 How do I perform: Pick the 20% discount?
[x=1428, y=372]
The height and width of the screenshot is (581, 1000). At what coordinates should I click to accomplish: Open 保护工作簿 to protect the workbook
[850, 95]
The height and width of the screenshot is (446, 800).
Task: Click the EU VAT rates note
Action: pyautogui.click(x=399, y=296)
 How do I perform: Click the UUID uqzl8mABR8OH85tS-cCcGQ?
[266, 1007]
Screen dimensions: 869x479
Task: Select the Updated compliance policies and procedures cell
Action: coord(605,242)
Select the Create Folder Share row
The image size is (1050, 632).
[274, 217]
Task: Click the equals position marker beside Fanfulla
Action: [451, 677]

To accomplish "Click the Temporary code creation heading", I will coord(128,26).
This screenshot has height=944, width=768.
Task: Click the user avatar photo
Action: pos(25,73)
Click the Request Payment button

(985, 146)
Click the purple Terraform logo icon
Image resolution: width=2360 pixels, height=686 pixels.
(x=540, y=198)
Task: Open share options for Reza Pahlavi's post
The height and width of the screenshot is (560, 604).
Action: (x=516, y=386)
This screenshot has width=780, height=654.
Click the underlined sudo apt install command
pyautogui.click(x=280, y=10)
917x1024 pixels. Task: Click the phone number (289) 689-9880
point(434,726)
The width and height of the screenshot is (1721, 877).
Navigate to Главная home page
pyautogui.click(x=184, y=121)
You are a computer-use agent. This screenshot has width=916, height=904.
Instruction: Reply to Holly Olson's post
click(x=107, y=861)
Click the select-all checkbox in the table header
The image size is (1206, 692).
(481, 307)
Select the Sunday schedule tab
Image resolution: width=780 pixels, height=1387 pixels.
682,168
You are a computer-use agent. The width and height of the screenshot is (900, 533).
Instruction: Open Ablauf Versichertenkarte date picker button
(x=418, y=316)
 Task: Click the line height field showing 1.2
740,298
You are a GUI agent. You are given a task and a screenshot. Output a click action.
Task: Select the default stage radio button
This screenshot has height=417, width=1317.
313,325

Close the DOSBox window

**EXERCISE BRIEF:**
Could you copy every line in the records that holds "agent"?

**RESULT FOR THIS TASK:**
You are a computer-use agent. This screenshot has width=916, height=904.
You are a computer-use agent. The width and height of the screenshot is (900, 533).
You are a GUI agent. You are given a task and a screenshot. Output a click action.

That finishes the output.